I am more outgoing and I can actually do sprints and football in gym without having to walk or sit out. I am happy but i will be ecstatic when i lose that last 25-30 lbs.

Have a good one,

       &nb sp;               &nb sp;   T.J.

Well we have similar situations. By the time I was in the fourth grade I was 120. My heaviest I was 270 (when I stopped looking). In March of 2008 I started on my New Years resolution to just stop being fat and unhappy. I started doing an hour (throughout the day) on the elliptical, sought out a good therapist, and started tracking what I ate. I did this slowly so that 1. I would stick with it and 2. so I could continue to challenge myself. Now I have lost over 100 pounds (just like tjfatboy I have about 30 to go) and I want to go out more. I am surprised that I am wearing size 8 clothing (it is still a shocker) and I am now finding myself wanting to spend money on clothes rather than on food or gadgets. I finally found bra's I like (was wearing sports bra's for the longest time). I can't wait to get a boob job (lost them when I dropped the weight...didn't have much to start with but it is still a tragedy) and I have researched cool lipo to get rid of patches of pudge and tighten the loose skin without having to get it chopped off (yeahhh!!!).

I am still bound and determined to do for myself and I have no problem being selfish when I say no to food. I highly recommend it as a matter of fact especially if the person offering you really bad food gets pissy. Screw them I say because as much as they wish you well they will try to derail you and you already know you are so much more important than that munchie they are trying to stuff down your gob.

You know it's funny because as often as I have had set backs they have actually helped me get past plateaus and so I am really looking forward to getting past this last plateau and seeing what the 150s feel like. Wish me luck! And good luck to you!

Original Post by jessicasbc:

yeah. it sucks that looks matter, but if you think about it, its natural to find healthiness attractive in a person and its natural to feel best when you are healthy. thats what i want. just to be healthy. i think this will give me the pride in myself to socialize better.

Well if you think about it a lot of heavier people are quite negative and have a bad aura. As you continue down your healthy path you will find that you don't want to have those bad vibes and that as you continue to work out the vibes become more past tense. Do you want to hang out with people who try to drag you back into the negative?
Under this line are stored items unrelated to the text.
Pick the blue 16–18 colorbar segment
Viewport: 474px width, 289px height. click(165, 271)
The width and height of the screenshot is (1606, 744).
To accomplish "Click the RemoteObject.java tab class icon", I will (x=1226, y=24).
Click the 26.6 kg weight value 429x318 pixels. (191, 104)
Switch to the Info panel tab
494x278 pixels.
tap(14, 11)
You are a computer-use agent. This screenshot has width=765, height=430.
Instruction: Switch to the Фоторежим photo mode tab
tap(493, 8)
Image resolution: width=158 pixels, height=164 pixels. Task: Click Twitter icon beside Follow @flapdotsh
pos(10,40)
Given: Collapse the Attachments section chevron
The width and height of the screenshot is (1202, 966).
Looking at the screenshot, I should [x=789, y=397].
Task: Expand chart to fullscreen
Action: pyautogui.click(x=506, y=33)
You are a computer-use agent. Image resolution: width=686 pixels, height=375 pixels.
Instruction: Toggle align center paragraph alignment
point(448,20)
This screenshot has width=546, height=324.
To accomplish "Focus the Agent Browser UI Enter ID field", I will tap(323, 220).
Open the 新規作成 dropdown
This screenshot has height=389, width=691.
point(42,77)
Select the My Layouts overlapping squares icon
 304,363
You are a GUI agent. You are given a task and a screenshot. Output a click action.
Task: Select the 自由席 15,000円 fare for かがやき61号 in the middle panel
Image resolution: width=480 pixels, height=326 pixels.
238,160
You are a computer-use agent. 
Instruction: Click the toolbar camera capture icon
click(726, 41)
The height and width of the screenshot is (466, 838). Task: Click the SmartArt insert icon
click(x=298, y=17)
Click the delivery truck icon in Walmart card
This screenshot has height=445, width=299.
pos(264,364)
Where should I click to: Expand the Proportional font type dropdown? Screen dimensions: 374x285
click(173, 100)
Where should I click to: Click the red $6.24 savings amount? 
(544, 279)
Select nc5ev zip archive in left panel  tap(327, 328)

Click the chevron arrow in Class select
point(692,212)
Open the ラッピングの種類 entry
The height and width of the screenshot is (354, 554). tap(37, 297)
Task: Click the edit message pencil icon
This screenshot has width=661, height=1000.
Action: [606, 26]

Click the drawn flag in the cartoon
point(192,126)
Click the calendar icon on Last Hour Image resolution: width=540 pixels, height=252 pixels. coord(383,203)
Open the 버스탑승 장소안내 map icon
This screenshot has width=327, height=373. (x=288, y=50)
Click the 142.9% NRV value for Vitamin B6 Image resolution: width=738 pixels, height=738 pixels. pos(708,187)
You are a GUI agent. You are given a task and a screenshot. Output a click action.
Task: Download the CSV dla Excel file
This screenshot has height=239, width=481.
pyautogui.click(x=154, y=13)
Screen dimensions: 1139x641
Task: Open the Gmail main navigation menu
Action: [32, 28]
Original Post by theactionman:

I went as The Incredible Hulk for Halloween. I just had purple shorts and painted myself green and went shirtless. I would have never done that two years ago. Luckily it wasn't cold yet.

What no pics of that in the gallery? Come on! Ya gotta show us!

I dont think most heavy people are negative and there are definately some skinny miserable people out there.  I just think that biologically we are tuned to find healthy people attractive and feel best when we are healthy.  I think its a nature thing that even the twisted up media and society cant really mess with.  Healthy is the way we are meant to be.

When I was slightly overweight, my classmates would shun away and make fun of me.

Now I am considered grossly underweight and I get random men hitting on me. It really makes me wonder how shallow-minded this world can be.

Yes I know that my size has everything to do with my social life. Even when I lost a lot of weight I was constantly looking at myself in the mirror in disbelief at how great I was actually looking. It's a mental thing I guess that takes work getting over.